On my way north this week, I turned in here. While there, two ravens quarrelled
with a red kite overhead; indeed, Bill’s work for the red kite committee helped a great deal towards the survival of the species in Wales. I parked in the field by the last gate before the Ynys Edwin cottage, where I’d visited Bill and Penny Condry so many times over the years.
They’re both gone now, Bill in 1998, Penny earlier this month at the age of 102. They were intense repositories of local nature lore from the postwar era, benign and humorous in their recall of those whom Penny termed “the bottoms-up brigade” – her fellow naturalists who’d never neglected an opportunity to get down on their knees to examine whatever caught their attention. Time spent with either of them was educative in the best and wisest sense, and the world seems a poorer place for their passing.

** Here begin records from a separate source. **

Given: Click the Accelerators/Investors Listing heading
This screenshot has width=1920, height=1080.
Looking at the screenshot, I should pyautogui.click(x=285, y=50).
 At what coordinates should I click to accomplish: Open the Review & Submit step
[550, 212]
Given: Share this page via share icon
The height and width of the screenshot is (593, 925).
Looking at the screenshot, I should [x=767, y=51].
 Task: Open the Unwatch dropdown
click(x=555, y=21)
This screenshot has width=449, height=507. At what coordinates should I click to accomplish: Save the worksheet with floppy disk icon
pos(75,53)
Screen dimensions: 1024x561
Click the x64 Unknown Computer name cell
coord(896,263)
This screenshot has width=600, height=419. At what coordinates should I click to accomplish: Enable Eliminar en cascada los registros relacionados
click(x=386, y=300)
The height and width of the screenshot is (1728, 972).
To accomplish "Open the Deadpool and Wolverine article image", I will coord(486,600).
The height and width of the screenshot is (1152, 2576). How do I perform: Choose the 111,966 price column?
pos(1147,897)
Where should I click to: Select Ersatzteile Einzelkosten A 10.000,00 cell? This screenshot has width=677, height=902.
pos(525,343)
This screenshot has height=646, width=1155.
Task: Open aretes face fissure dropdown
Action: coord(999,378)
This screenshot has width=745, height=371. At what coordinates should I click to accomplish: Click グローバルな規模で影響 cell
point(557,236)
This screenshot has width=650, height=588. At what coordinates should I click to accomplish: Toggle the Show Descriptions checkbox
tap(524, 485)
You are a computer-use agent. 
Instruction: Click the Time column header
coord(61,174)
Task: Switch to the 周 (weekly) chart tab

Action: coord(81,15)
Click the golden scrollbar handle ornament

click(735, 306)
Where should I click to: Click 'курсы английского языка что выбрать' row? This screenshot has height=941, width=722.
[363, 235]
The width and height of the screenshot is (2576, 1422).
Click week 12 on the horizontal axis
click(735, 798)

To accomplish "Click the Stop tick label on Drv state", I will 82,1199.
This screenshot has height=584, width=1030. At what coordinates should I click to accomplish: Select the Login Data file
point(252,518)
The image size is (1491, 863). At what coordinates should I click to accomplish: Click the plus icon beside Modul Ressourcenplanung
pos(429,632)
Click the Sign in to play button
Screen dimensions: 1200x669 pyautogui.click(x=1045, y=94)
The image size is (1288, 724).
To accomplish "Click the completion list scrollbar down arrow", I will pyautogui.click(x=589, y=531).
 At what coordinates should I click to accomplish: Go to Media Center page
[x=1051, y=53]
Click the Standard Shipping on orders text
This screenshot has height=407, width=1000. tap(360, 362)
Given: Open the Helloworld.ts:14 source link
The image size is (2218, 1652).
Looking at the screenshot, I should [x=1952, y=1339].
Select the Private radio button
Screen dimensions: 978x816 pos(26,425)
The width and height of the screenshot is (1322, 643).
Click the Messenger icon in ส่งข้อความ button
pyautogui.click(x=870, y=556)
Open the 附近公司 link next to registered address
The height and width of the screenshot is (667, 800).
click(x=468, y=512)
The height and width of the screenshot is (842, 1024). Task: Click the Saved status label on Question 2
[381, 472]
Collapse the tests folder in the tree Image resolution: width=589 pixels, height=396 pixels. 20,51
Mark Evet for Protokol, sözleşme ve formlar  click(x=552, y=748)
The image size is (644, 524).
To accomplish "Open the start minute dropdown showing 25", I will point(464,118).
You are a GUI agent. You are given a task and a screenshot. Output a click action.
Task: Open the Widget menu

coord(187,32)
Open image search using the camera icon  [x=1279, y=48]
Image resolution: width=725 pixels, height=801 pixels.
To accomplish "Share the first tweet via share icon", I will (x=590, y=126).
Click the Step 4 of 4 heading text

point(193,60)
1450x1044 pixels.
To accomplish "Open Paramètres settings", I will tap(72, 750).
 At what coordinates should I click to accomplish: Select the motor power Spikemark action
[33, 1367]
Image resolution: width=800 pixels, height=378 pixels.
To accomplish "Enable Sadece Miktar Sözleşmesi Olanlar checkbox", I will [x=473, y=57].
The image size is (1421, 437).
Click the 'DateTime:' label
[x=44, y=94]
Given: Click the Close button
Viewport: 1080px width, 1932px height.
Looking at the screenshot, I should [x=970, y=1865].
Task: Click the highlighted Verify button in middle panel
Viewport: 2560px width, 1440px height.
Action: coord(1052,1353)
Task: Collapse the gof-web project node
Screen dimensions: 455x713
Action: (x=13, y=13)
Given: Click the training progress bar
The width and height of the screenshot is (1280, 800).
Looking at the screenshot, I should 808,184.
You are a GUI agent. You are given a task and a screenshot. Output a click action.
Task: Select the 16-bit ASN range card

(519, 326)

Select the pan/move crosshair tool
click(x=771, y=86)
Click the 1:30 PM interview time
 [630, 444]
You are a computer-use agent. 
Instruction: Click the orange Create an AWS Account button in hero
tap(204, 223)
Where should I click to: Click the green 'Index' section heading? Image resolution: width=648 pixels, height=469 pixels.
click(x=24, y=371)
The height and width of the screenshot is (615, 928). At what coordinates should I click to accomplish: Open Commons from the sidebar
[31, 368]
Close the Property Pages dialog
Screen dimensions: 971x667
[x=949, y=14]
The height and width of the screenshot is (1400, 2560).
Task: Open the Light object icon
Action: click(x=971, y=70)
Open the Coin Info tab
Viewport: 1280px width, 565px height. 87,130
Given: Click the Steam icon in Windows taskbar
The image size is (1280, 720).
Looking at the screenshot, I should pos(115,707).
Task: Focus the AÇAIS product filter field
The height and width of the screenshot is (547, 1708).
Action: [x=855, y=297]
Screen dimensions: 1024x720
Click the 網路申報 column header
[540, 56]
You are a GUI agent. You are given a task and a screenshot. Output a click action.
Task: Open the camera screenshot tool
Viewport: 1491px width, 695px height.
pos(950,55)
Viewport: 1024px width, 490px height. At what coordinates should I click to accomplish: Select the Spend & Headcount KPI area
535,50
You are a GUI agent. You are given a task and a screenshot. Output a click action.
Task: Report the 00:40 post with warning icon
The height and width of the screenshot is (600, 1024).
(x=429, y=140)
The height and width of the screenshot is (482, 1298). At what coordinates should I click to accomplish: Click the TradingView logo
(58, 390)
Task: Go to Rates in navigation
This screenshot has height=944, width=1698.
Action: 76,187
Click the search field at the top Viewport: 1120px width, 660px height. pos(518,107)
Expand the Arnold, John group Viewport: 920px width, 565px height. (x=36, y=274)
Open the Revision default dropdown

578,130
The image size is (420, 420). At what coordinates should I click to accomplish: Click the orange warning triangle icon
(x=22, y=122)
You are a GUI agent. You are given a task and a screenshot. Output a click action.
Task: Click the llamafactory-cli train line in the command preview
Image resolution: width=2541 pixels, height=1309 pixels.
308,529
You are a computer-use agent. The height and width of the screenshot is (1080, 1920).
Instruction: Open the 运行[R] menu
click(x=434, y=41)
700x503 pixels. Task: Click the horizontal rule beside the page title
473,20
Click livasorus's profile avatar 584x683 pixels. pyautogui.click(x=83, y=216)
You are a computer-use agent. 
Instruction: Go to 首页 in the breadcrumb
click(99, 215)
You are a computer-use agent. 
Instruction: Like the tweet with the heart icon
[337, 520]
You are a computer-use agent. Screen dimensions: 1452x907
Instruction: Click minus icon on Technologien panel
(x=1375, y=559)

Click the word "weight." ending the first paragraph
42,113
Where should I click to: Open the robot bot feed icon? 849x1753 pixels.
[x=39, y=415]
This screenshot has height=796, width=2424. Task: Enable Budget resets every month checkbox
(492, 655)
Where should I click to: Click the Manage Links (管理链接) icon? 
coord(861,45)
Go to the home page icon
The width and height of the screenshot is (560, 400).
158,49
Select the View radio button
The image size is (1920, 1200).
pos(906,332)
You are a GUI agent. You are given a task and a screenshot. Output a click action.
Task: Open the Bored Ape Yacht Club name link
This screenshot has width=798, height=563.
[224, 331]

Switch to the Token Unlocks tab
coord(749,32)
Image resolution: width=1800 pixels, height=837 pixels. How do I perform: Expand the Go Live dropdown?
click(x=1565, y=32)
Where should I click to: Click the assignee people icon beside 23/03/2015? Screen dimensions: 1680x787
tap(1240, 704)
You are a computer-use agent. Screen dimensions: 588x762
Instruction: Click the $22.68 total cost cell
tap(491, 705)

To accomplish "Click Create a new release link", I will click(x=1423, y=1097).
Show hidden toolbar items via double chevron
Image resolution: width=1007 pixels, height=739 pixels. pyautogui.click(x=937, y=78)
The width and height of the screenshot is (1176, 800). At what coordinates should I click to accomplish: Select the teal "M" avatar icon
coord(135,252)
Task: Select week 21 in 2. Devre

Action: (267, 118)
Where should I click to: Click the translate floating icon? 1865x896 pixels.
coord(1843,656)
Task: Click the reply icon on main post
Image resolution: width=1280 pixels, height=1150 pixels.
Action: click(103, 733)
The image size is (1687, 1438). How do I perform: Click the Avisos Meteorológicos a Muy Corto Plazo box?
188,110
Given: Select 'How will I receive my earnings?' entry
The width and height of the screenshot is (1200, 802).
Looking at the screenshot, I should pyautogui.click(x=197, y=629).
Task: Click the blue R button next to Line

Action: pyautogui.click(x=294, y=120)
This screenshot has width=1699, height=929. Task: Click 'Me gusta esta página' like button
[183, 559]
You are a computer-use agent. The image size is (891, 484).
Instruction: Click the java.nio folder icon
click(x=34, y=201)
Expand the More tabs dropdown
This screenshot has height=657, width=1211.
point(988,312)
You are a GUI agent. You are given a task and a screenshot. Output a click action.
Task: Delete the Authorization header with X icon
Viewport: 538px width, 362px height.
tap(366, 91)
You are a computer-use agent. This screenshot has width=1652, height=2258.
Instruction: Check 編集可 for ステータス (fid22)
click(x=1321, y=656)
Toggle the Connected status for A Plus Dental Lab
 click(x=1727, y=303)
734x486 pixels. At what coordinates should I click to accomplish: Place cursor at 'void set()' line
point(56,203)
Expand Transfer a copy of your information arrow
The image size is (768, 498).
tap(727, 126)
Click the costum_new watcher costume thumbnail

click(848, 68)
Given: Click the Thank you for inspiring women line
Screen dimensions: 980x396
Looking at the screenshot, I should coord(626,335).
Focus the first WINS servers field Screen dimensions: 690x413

But the landscape is richer for their having been here. They enhanced it in the interests of wildlife, and had large freshwater pools with complex shorelines excavated on the reserve for nesting waders. Redshanks scolded as I sauntered past this week.
The natural world became accustomed to the Condry presence here and kept its eye on them. Each time Penny, a fine botanist, walked out of Ynys Edwin’s door to tend her garden, she looked across at a stand of Caledonian pine in which herons nested noisily and where white owls roosted against the red trunks.
I see one of them now, ghosting across the marsh, following the line of a ditch. No, this would not have been one of those that Bill and Penny saw a quarter century and more ago. Only in Welsh legend is the owl’s longevity remarkable. But their owls were probably this owl’s forebears several generations removed. The Condrys would have watched the same behaviour, and they helped protect the owls’ presence and continuity in this blessed place.
Whenever I come here, which is less frequent these days, I tip my hat to the owls, which somehow are an apt symbol of protective and sympathetic human presence here.